start Excerpted text

It is this set of documents—those texts both of the conciliar process and of specific theologians that were reflecting the conciliar process—that are the ones that best represent the orthodox Tradition. So, we are not without a means of scientifically studying the orthodox Tradition. In other words, we can inquire into it as a literary corpus. We have texts to study and there’s no mystery about what those texts are. Generally speaking, they are the seven ecumenical councils, they are those regional synods that have interpretively followed from the seven ecumenical councils, and they are eight theologians that the Tradition has frequently named as most accurately stating the mind of the believing Church, four of the East that are received in the West and four of the West that are received in the East; Athanasius, Basil, John Chrysostom, and Gregory Nazianzen in the East and Jerome, Ambrose, Augustine, and Gregory the Great in the West. Anybody who knows the conciliar Tradition knows that when you go to those theologians you get a fairly accurate reading of what the consensus was. Not an absolute one hundred percent accurate reading because even as good as those theologians were they sometimes missed the mark, but basically they’re extremely reliable interpreters of the consensus. So, what I mean by ecumenical recovery is not the recovery of modern ecumenism or the bureaucratic contemporary-liberal form of ecumenism, but it is the recovery of ancient ecumenism as it is manifested in those texts. My theological inquiry is a highly textual concern. When I work with students, I work essentially with those texts and we try to understand what those texts say.
Tanner: Then Tradition, rightly understood, is the history of orthodox commentary on Scripture?

end Excerpted text

→ **To do**
Pick up the interview on conciliar Tradition and ecumenical recovery after its final line, Tanner's question. The listing that comes next is separate material with no connection to the interview.

start Supplied material

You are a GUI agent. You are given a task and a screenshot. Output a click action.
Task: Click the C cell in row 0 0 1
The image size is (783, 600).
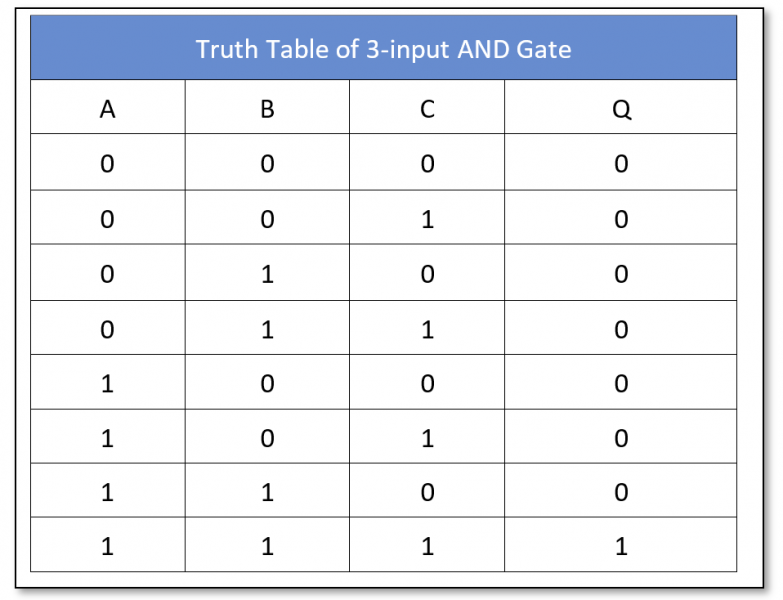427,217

end Supplied material

→ **The reply**
Oden: Right. Tradition is a consensual memory of the interpretation of the apostolic testimony. The apostolic testimony, of course, is a body of documents. I’m thinking of the New Testament, which has itself gone through a remembering and a traditioning and a canonizing process. All of those processes are still subject to historical investigation. I do not want to rule out from the range of inquiry persons who wish to deal with form criticism and who try to understand the layers of influence in the oral tradition prior to its being written, but I regard that as a highly speculative enterprise. I don’t want to rule out those who are studying the ways in which the scriptural texts were made into canonical lists; that’s a perfectly legitimate question for historical inquiry. But the beginning point for orthodox reflection is the texts of Scripture and the Tradition of consensual interpretation of those texts. As a speculative enterprise, the historical-critical method is not a central feature of the ongoing life of the Spirit in the Church, it’s not ultimately concerned with the faithful transmission of the living tradition to our generation and to our children’s generation.
New Testament studies in German and American universities are deeply troubled. Many of the fundamental value assumptions of historical-critical and form-critical traditions of scriptural interpretation have come directly out of the Enlightenment, which, in my view, is on the defensive in history today. These Enlightenment assumptions have not produced a social process that is itself intergenerationally viable. That’s why many of the results of these interpretive traditions have left the Christian community malnourished.
Tanner: How would you respond to people who would say that what you’re describing above is really a “Western version of Christianity” and that your work is not attentive to African or Asian or other Third-World orientations in theology?
Oden: The formation of ecumenical orthodox tradition occurred before the conception of Europe. In other words, European Christianity is very, very late in coming. “God-talk” is very late in coming. We don’t talk about God until after we’ve talked about Yahweh and Elohim and Theos and Deus and Gott. We’ve got a long language history before we ever get to the Teutonic tribes. I want to make that point because the formation of the early ecumenical tradition had a great indebtedness to African voices. It was not a predominantly European thing. The Europeans came very late in the layers of tradition. If you look at the location of all of the ecumenical councils, where did they occur? None of them occurred in what we today call Western cities, except Constantinople, which is right on the edge. The rest of them were in Ephesus, Nicaea, Chalcedon, and so forth; they were on the Eastern side of the Bosporus. And if you look among the greatest theologians of the early Christian period, a great many of them came from Africa. I think of Athanasius and Origen and Augustine and Tertullian and Cyprian. It is a stellar set of voices that come out of Africa, not from Europe. So, the way to answer the persons who essentially view Christian orthodoxy as a European or “Western” diminution of a purer religion is to go back behind and before the Europeanization process and talk about the earliest layers of consensual memory that existed in the Church before Gregory the Great, and Charlemagne, and the formation of Europe.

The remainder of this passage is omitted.